Name any fraud or scandal of recent years and Credit Suisse seems to have been caught up in it — from Archegos and Greensill to Wirecard and the “tuna bonds” affair in Mozambique. The revolving door never stops spinning either, notably pushing out familiar City figures including Tidjane Thiam, the ex-Pru boss who got caught up in a management spying spat, and António Horta-Osório, the former Lloyds chief kicked out after breaking lockdown rules. The bank desperately needs a quiet spell of shock-free stability. But the board is guaranteeing no such thing, warning instead that those newly discovered weaknesses could well produce more horrors. It will make another loss this year, it added.

It’s only 24 hours since HSBC did the noble thing and came to the rescue of Silicon Valley Bank’s UK arm. Couldn’t the Swiss authorities find a boring financial institution with a rock-solid balance sheet to do the same for Credit Suisse with a confidence-restoring knockout bid? On any normal measure it looks dead cheap, after all, valued today at less than £8 billion. Sadly, the one thing investors have come to learn about Credit Suisse is that it can always get cheaper still.

Rich pensions relief

Rishi Sunak’s advisers were wise to get out early the news that Jeremy Hunt, the chancellor, plans to loosen the rules for better-off pension savers. Giveaways for the lucky minority with £1 million pension pots is all well and good but it will not be the voter-pleasing headline he wants to see when the budget is announced.

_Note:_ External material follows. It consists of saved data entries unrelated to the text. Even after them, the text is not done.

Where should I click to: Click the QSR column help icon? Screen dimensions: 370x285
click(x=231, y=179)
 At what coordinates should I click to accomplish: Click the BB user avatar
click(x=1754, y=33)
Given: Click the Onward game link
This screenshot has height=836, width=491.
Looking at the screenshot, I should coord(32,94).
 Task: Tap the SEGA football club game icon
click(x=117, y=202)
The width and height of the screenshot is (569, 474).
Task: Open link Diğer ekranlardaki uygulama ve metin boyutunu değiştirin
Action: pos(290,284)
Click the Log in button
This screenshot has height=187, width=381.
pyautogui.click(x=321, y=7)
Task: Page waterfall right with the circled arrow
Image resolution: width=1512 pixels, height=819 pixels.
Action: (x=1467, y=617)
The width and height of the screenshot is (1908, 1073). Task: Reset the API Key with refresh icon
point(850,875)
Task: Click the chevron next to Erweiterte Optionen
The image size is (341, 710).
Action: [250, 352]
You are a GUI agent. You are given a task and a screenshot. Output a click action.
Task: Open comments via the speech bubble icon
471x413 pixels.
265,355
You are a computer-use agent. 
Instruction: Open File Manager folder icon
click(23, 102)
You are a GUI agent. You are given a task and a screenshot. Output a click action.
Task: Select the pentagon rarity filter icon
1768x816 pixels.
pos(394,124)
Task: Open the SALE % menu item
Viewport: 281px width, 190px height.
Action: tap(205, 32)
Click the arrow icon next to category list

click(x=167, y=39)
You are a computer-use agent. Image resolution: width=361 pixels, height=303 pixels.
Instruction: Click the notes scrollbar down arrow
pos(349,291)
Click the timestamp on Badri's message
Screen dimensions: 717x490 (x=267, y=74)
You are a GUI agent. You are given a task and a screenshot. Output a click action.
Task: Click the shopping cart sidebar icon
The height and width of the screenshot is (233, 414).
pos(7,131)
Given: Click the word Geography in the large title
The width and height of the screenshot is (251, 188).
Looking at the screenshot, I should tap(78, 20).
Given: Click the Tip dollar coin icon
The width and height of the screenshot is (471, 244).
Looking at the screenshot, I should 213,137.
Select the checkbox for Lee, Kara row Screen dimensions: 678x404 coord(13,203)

Liz Truss and Kwasi Kwarteng learnt the hard way with their ill-fated plans to abolish the 45 per cent top rate of tax that these types of measure play badly in a cost-of-living squeeze. The increase in the £1.07 million lifetime allowance to as much as £1.8 million may well stop a few doctors and other highly paid professionals retiring early. It will also help prevent more moderate earners starting to get caught by a penal tax rate of as high as 55 per cent on savings. The allowance, after all, has now more than halved in real terms since its introduction in 2006.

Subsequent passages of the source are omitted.